*PROBLEM*
Find the word "agent" in the data, then copy each line where it is found.

(Collected data entries)
*** Begin section ***

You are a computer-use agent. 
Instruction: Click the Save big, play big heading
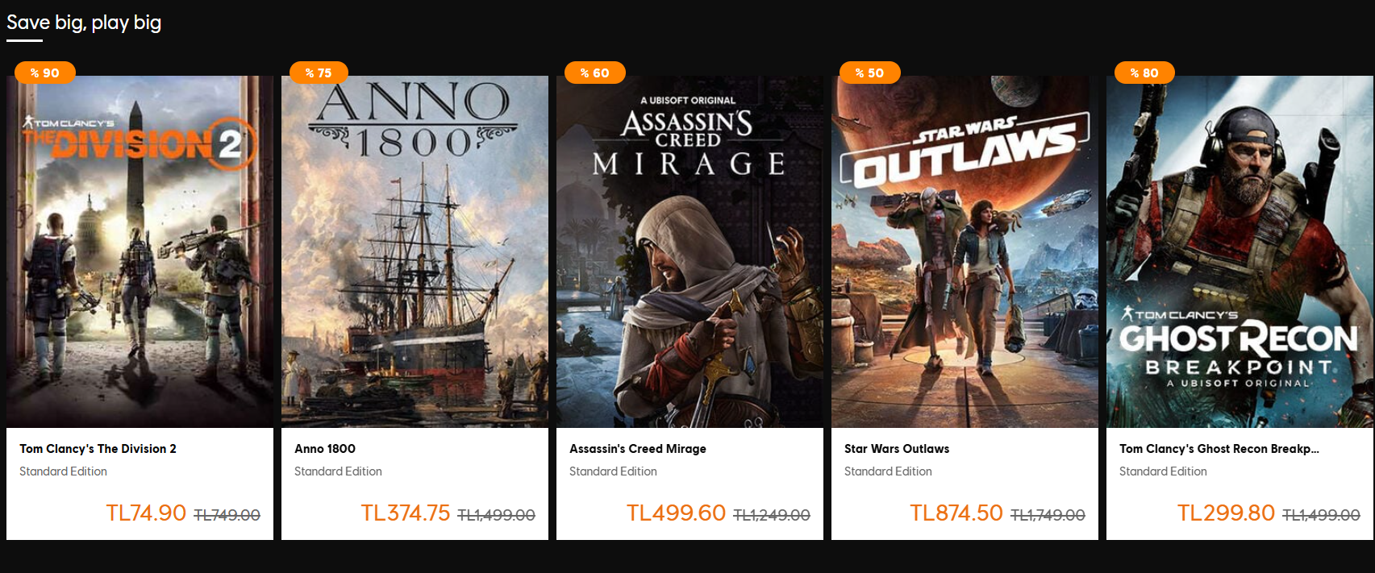84,23
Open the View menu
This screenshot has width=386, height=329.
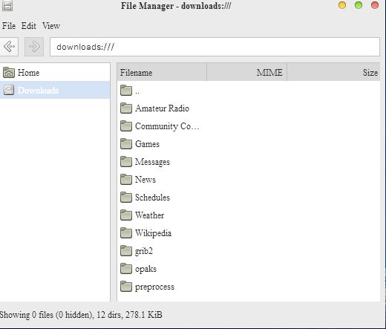pos(51,26)
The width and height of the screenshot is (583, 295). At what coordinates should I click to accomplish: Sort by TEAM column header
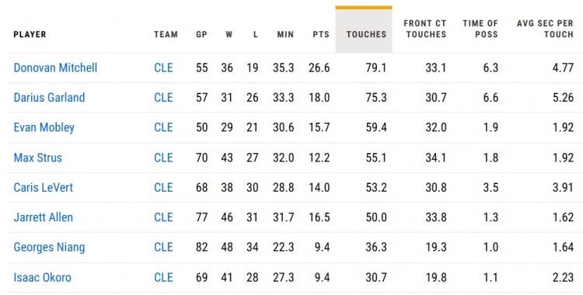pyautogui.click(x=166, y=34)
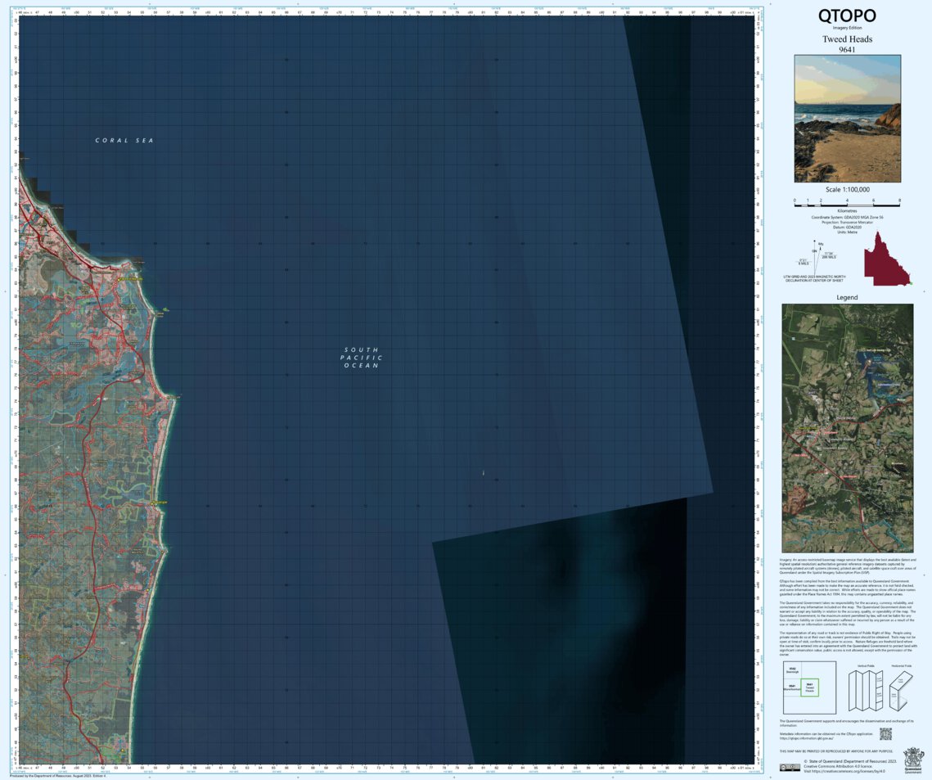
Task: Click the QR code for metadata information
Action: tap(886, 734)
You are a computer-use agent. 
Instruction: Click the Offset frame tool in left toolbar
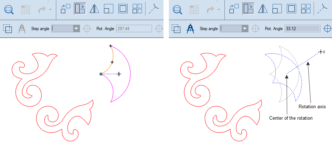pyautogui.click(x=123, y=9)
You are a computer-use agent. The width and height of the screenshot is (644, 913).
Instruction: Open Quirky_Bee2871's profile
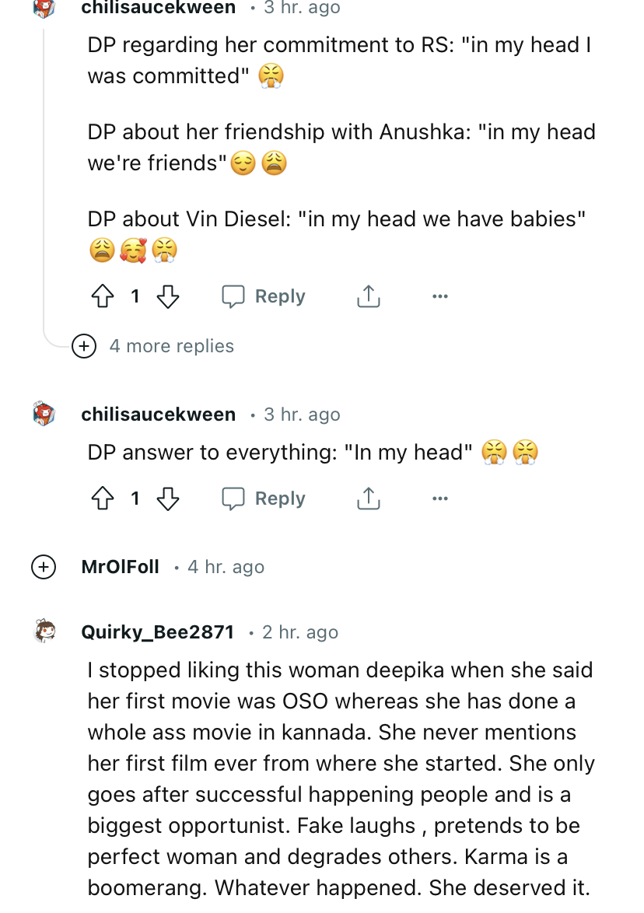[157, 632]
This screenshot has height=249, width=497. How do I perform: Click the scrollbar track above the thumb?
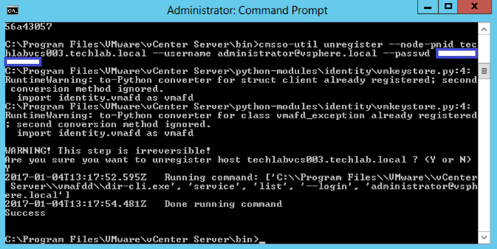pyautogui.click(x=484, y=50)
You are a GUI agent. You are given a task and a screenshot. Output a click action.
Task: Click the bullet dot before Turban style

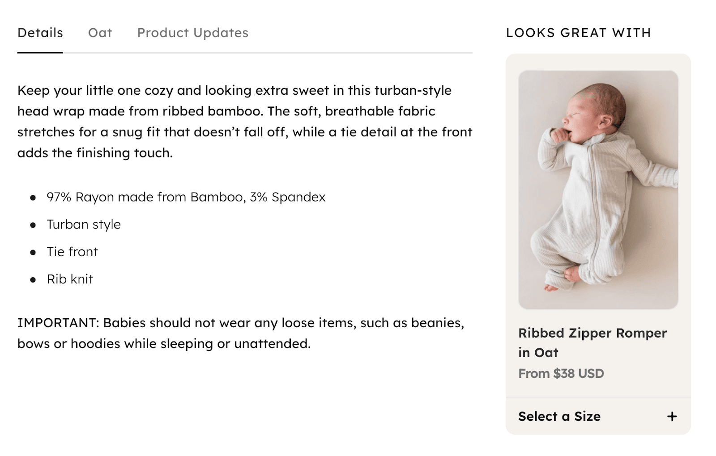click(x=33, y=225)
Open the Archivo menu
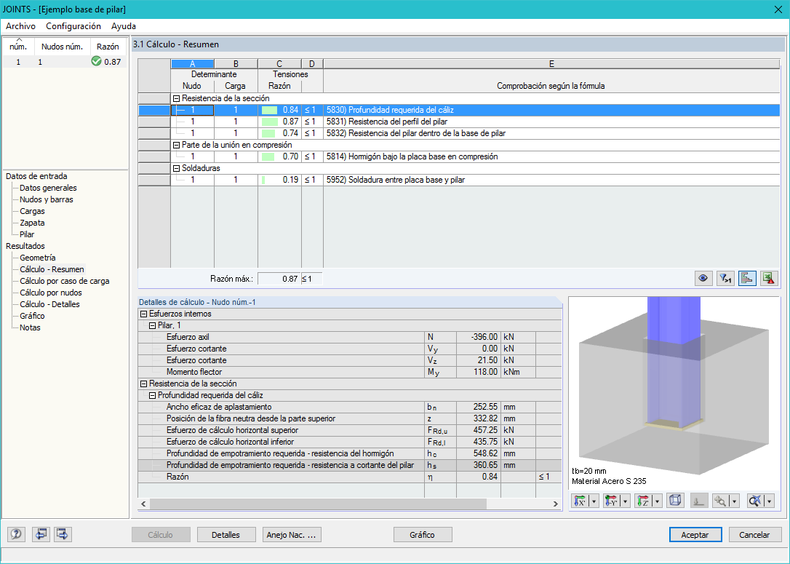The image size is (790, 564). (20, 26)
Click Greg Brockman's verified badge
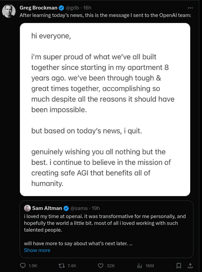This screenshot has height=272, width=202. pyautogui.click(x=62, y=8)
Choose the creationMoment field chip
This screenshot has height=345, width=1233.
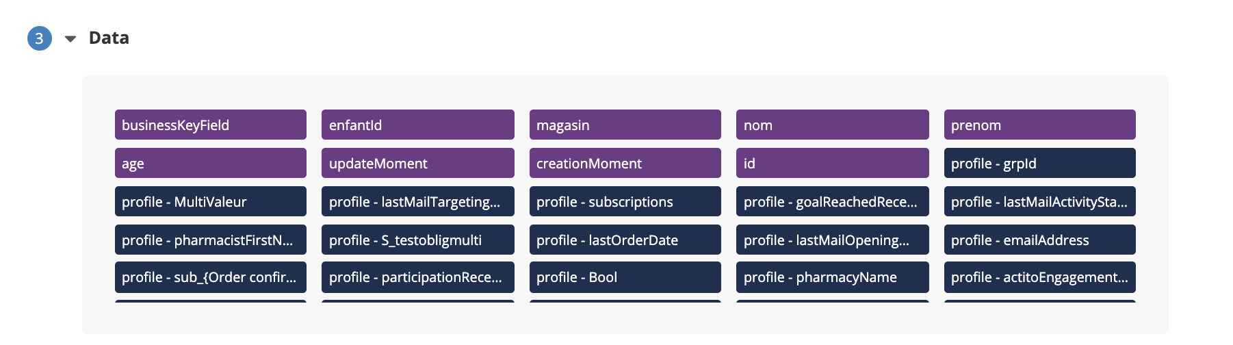[x=625, y=164]
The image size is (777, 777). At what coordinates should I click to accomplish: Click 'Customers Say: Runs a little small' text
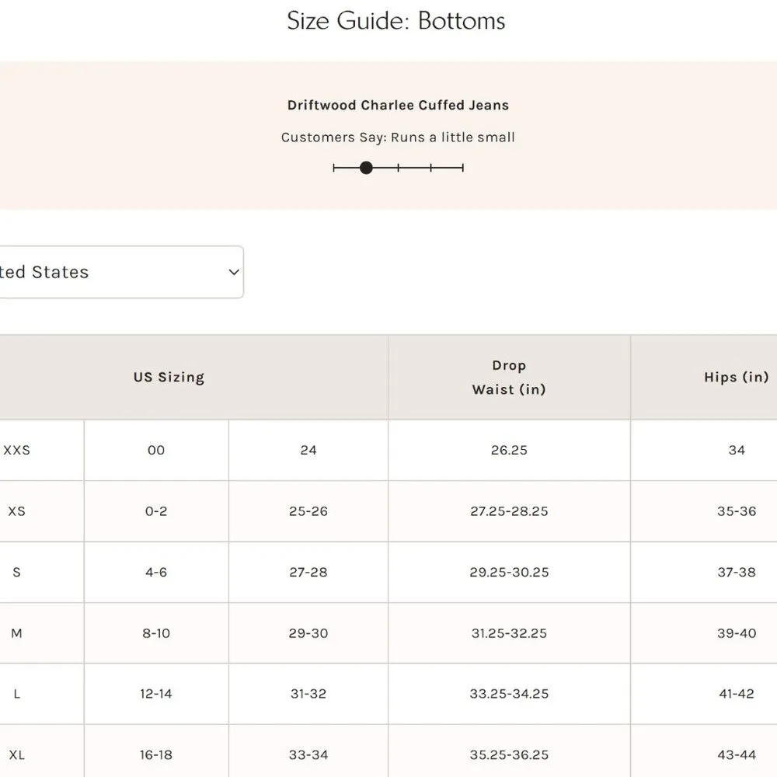398,138
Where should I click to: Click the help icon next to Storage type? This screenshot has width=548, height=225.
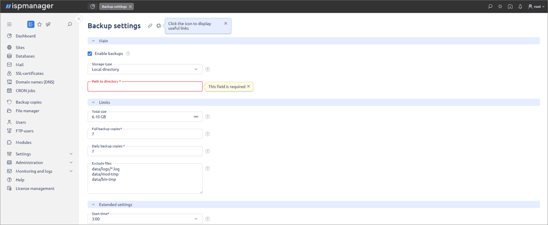pos(208,69)
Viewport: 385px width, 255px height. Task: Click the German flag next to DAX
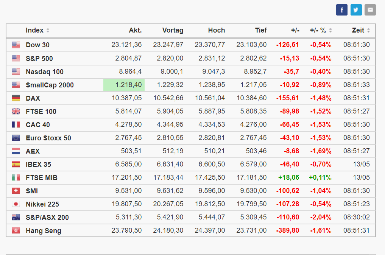pyautogui.click(x=16, y=98)
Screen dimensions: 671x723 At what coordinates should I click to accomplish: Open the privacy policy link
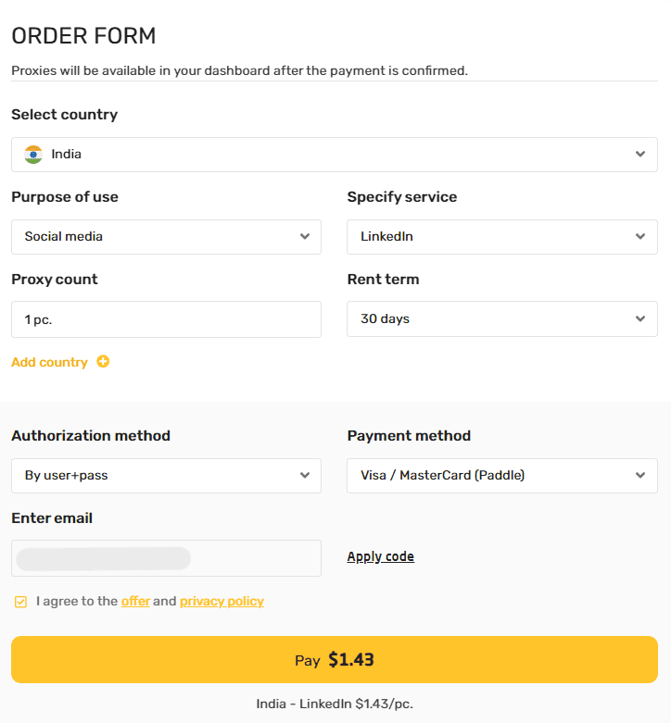222,602
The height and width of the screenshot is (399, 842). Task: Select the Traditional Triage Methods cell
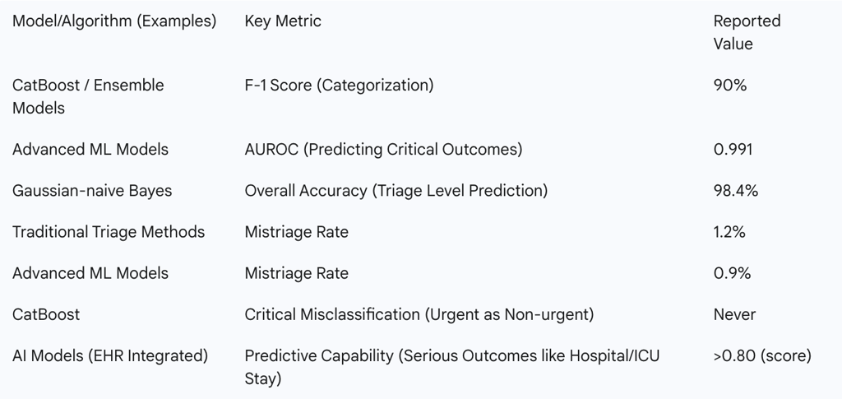coord(109,231)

*** End section ***

*EXERCISE RESPONSE*
You are a computer-use agent. 
You are a computer-use agent. 
You are a computer-use agent. The width and height of the screenshot is (644, 913).
You are a GUI agent. You are given a task and a screenshot. Output a click action.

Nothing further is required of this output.